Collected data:
——————————

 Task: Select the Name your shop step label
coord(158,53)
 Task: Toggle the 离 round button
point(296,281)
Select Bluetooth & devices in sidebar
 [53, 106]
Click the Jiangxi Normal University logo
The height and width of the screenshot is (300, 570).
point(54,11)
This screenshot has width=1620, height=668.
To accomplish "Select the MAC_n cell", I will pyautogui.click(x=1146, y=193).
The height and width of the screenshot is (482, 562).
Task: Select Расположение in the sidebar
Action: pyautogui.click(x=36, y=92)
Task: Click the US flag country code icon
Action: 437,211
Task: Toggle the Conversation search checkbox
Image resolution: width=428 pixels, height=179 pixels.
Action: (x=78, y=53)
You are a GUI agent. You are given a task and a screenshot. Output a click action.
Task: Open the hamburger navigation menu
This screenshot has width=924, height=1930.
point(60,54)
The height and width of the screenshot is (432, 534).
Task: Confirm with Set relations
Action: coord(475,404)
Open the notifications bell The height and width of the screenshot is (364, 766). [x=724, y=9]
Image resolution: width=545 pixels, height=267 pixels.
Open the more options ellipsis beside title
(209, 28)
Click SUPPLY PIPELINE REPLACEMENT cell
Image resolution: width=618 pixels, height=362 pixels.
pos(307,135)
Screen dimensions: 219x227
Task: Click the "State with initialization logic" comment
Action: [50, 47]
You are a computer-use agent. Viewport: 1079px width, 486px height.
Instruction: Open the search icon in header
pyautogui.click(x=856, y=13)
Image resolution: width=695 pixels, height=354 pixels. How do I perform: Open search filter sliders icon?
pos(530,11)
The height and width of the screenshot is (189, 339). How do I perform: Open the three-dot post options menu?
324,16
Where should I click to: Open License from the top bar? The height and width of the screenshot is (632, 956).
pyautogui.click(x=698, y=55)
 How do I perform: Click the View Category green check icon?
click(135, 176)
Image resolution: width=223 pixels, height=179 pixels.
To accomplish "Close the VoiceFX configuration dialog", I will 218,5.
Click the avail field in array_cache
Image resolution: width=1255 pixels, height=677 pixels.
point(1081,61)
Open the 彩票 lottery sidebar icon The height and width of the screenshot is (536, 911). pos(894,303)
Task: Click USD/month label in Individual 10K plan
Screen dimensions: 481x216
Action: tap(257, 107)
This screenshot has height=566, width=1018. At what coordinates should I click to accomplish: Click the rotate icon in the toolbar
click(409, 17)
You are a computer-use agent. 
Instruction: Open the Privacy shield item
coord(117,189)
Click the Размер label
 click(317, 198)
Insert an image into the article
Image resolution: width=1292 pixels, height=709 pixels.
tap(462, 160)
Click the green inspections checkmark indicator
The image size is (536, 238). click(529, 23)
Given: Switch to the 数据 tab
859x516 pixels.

——————————

- [WHAT THIS TASK INVOLVES] Please reproduce each record precisely as written.

- [TASK OUTPUT]
 Task: Select the Name your shop step label
coord(158,53)
 Task: Toggle the 离 round button
point(296,281)
Select Bluetooth & devices in sidebar
 [53, 106]
Click the Jiangxi Normal University logo
The height and width of the screenshot is (300, 570).
point(54,11)
This screenshot has width=1620, height=668.
To accomplish "Select the MAC_n cell", I will pyautogui.click(x=1146, y=193).
The height and width of the screenshot is (482, 562).
Task: Select Расположение in the sidebar
Action: pyautogui.click(x=36, y=92)
Task: Click the US flag country code icon
Action: 437,211
Task: Toggle the Conversation search checkbox
Image resolution: width=428 pixels, height=179 pixels.
Action: (x=78, y=53)
You are a GUI agent. You are given a task and a screenshot. Output a click action.
Task: Open the hamburger navigation menu
This screenshot has width=924, height=1930.
point(60,54)
The height and width of the screenshot is (432, 534).
Task: Confirm with Set relations
Action: coord(475,404)
Open the notifications bell The height and width of the screenshot is (364, 766). [x=724, y=9]
Image resolution: width=545 pixels, height=267 pixels.
Open the more options ellipsis beside title
(209, 28)
Click SUPPLY PIPELINE REPLACEMENT cell
Image resolution: width=618 pixels, height=362 pixels.
pos(307,135)
Screen dimensions: 219x227
Task: Click the "State with initialization logic" comment
Action: [50, 47]
You are a computer-use agent. Viewport: 1079px width, 486px height.
Instruction: Open the search icon in header
pyautogui.click(x=856, y=13)
Image resolution: width=695 pixels, height=354 pixels. How do I perform: Open search filter sliders icon?
pos(530,11)
The height and width of the screenshot is (189, 339). How do I perform: Open the three-dot post options menu?
324,16
Where should I click to: Open License from the top bar? The height and width of the screenshot is (632, 956).
pyautogui.click(x=698, y=55)
 How do I perform: Click the View Category green check icon?
click(135, 176)
Image resolution: width=223 pixels, height=179 pixels.
To accomplish "Close the VoiceFX configuration dialog", I will 218,5.
Click the avail field in array_cache
Image resolution: width=1255 pixels, height=677 pixels.
point(1081,61)
Open the 彩票 lottery sidebar icon The height and width of the screenshot is (536, 911). pos(894,303)
Task: Click USD/month label in Individual 10K plan
Screen dimensions: 481x216
Action: tap(257, 107)
This screenshot has height=566, width=1018. At what coordinates should I click to accomplish: Click the rotate icon in the toolbar
click(409, 17)
You are a computer-use agent. 
Instruction: Open the Privacy shield item
coord(117,189)
Click the Размер label
 click(317, 198)
Insert an image into the article
Image resolution: width=1292 pixels, height=709 pixels.
tap(462, 160)
Click the green inspections checkmark indicator
The image size is (536, 238). click(529, 23)
Given: Switch to the 数据 tab
859x516 pixels.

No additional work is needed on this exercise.